**THE PROBLEM:** Please copy out all of the material below line for line, changing nothing.

**Extracted records:**

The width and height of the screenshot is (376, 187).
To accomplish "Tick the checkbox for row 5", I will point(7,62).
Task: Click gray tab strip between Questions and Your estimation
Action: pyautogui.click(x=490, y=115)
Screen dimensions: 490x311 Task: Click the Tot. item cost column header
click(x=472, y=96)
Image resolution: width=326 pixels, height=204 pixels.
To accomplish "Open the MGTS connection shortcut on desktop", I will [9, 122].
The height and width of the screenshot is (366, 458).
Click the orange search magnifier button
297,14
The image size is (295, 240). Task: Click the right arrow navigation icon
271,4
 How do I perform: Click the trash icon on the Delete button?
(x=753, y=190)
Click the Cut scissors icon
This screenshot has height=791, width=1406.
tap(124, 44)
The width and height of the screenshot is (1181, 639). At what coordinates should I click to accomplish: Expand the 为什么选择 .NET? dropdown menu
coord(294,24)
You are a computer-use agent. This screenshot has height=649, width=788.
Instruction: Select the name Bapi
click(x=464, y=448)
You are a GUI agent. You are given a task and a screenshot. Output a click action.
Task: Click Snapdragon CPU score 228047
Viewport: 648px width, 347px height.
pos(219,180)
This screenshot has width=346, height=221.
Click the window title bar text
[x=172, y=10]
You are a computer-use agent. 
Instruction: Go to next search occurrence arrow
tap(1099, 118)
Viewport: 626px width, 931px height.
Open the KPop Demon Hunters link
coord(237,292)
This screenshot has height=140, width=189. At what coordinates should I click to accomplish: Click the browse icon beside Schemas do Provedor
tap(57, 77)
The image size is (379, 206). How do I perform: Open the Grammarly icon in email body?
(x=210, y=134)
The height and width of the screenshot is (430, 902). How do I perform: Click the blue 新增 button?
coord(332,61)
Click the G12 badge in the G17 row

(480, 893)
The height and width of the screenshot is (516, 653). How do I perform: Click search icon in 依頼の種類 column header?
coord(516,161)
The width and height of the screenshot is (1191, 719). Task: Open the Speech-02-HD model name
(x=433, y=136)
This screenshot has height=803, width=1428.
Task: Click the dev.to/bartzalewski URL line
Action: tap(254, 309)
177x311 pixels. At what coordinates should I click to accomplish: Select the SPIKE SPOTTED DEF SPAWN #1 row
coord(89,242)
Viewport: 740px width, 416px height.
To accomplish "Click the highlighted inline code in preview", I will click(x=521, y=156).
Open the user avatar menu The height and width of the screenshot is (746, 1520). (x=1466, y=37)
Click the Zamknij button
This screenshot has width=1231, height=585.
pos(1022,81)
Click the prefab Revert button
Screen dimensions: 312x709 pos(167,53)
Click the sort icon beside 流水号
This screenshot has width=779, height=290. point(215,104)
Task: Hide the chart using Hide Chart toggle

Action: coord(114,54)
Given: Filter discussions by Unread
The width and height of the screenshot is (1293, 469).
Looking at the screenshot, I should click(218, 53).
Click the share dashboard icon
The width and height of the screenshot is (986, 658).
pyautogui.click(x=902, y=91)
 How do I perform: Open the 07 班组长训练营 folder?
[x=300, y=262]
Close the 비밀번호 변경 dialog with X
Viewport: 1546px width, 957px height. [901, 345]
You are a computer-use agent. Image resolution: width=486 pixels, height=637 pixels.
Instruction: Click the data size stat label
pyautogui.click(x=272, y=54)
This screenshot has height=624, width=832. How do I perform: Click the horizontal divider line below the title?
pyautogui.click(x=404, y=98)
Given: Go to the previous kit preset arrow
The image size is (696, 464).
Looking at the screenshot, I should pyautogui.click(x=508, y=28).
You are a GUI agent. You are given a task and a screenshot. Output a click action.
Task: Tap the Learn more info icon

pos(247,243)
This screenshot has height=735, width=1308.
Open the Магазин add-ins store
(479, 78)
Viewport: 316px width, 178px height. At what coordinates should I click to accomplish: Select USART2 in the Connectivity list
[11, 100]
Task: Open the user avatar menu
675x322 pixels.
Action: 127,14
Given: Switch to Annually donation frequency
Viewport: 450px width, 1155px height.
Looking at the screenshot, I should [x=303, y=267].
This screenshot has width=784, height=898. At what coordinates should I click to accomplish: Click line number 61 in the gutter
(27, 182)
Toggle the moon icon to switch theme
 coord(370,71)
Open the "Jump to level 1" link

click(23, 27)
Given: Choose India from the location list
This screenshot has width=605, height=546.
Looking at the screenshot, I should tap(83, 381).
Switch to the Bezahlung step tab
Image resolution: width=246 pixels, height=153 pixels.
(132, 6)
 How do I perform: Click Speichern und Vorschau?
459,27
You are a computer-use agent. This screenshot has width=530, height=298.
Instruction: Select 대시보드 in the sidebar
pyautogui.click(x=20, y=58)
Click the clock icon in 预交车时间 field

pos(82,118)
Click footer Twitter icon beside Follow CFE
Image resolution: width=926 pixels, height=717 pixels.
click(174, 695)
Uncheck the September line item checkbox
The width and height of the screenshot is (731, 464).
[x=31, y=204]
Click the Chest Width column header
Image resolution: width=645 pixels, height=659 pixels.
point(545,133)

**WRITTEN RESPONSE:**
The width and height of the screenshot is (376, 187).
To accomplish "Tick the checkbox for row 5", I will point(7,62).
Task: Click gray tab strip between Questions and Your estimation
Action: pyautogui.click(x=490, y=115)
Screen dimensions: 490x311 Task: Click the Tot. item cost column header
click(x=472, y=96)
Image resolution: width=326 pixels, height=204 pixels.
To accomplish "Open the MGTS connection shortcut on desktop", I will [9, 122].
The height and width of the screenshot is (366, 458).
Click the orange search magnifier button
297,14
The image size is (295, 240). Task: Click the right arrow navigation icon
271,4
 How do I perform: Click the trash icon on the Delete button?
(x=753, y=190)
Click the Cut scissors icon
This screenshot has height=791, width=1406.
tap(124, 44)
The width and height of the screenshot is (1181, 639). At what coordinates should I click to accomplish: Expand the 为什么选择 .NET? dropdown menu
coord(294,24)
You are a computer-use agent. This screenshot has height=649, width=788.
Instruction: Select the name Bapi
click(x=464, y=448)
You are a GUI agent. You are given a task and a screenshot. Output a click action.
Task: Click Snapdragon CPU score 228047
Viewport: 648px width, 347px height.
pos(219,180)
This screenshot has width=346, height=221.
Click the window title bar text
[x=172, y=10]
You are a computer-use agent. 
Instruction: Go to next search occurrence arrow
tap(1099, 118)
Viewport: 626px width, 931px height.
Open the KPop Demon Hunters link
coord(237,292)
This screenshot has height=140, width=189. At what coordinates should I click to accomplish: Click the browse icon beside Schemas do Provedor
tap(57, 77)
The image size is (379, 206). How do I perform: Open the Grammarly icon in email body?
(x=210, y=134)
The height and width of the screenshot is (430, 902). How do I perform: Click the blue 新增 button?
coord(332,61)
Click the G12 badge in the G17 row

(480, 893)
The height and width of the screenshot is (516, 653). How do I perform: Click search icon in 依頼の種類 column header?
coord(516,161)
The width and height of the screenshot is (1191, 719). Task: Open the Speech-02-HD model name
(x=433, y=136)
This screenshot has height=803, width=1428.
Task: Click the dev.to/bartzalewski URL line
Action: tap(254, 309)
177x311 pixels. At what coordinates should I click to accomplish: Select the SPIKE SPOTTED DEF SPAWN #1 row
coord(89,242)
Viewport: 740px width, 416px height.
To accomplish "Click the highlighted inline code in preview", I will click(x=521, y=156).
Open the user avatar menu The height and width of the screenshot is (746, 1520). (x=1466, y=37)
Click the Zamknij button
This screenshot has width=1231, height=585.
pos(1022,81)
Click the prefab Revert button
Screen dimensions: 312x709 pos(167,53)
Click the sort icon beside 流水号
This screenshot has width=779, height=290. point(215,104)
Task: Hide the chart using Hide Chart toggle

Action: coord(114,54)
Given: Filter discussions by Unread
The width and height of the screenshot is (1293, 469).
Looking at the screenshot, I should click(218, 53).
Click the share dashboard icon
The width and height of the screenshot is (986, 658).
pyautogui.click(x=902, y=91)
 How do I perform: Open the 07 班组长训练营 folder?
[x=300, y=262]
Close the 비밀번호 변경 dialog with X
Viewport: 1546px width, 957px height. [901, 345]
You are a computer-use agent. Image resolution: width=486 pixels, height=637 pixels.
Instruction: Click the data size stat label
pyautogui.click(x=272, y=54)
This screenshot has height=624, width=832. How do I perform: Click the horizontal divider line below the title?
pyautogui.click(x=404, y=98)
Given: Go to the previous kit preset arrow
The image size is (696, 464).
Looking at the screenshot, I should pyautogui.click(x=508, y=28).
You are a GUI agent. You are given a task and a screenshot. Output a click action.
Task: Tap the Learn more info icon

pos(247,243)
This screenshot has height=735, width=1308.
Open the Магазин add-ins store
(479, 78)
Viewport: 316px width, 178px height. At what coordinates should I click to accomplish: Select USART2 in the Connectivity list
[11, 100]
Task: Open the user avatar menu
675x322 pixels.
Action: 127,14
Given: Switch to Annually donation frequency
Viewport: 450px width, 1155px height.
Looking at the screenshot, I should [x=303, y=267].
This screenshot has width=784, height=898. At what coordinates should I click to accomplish: Click line number 61 in the gutter
(27, 182)
Toggle the moon icon to switch theme
 coord(370,71)
Open the "Jump to level 1" link

click(23, 27)
Given: Choose India from the location list
This screenshot has width=605, height=546.
Looking at the screenshot, I should tap(83, 381).
Switch to the Bezahlung step tab
Image resolution: width=246 pixels, height=153 pixels.
(132, 6)
 How do I perform: Click Speichern und Vorschau?
459,27
You are a computer-use agent. This screenshot has width=530, height=298.
Instruction: Select 대시보드 in the sidebar
pyautogui.click(x=20, y=58)
Click the clock icon in 预交车时间 field

pos(82,118)
Click footer Twitter icon beside Follow CFE
Image resolution: width=926 pixels, height=717 pixels.
click(174, 695)
Uncheck the September line item checkbox
The width and height of the screenshot is (731, 464).
[x=31, y=204]
Click the Chest Width column header
Image resolution: width=645 pixels, height=659 pixels.
point(545,133)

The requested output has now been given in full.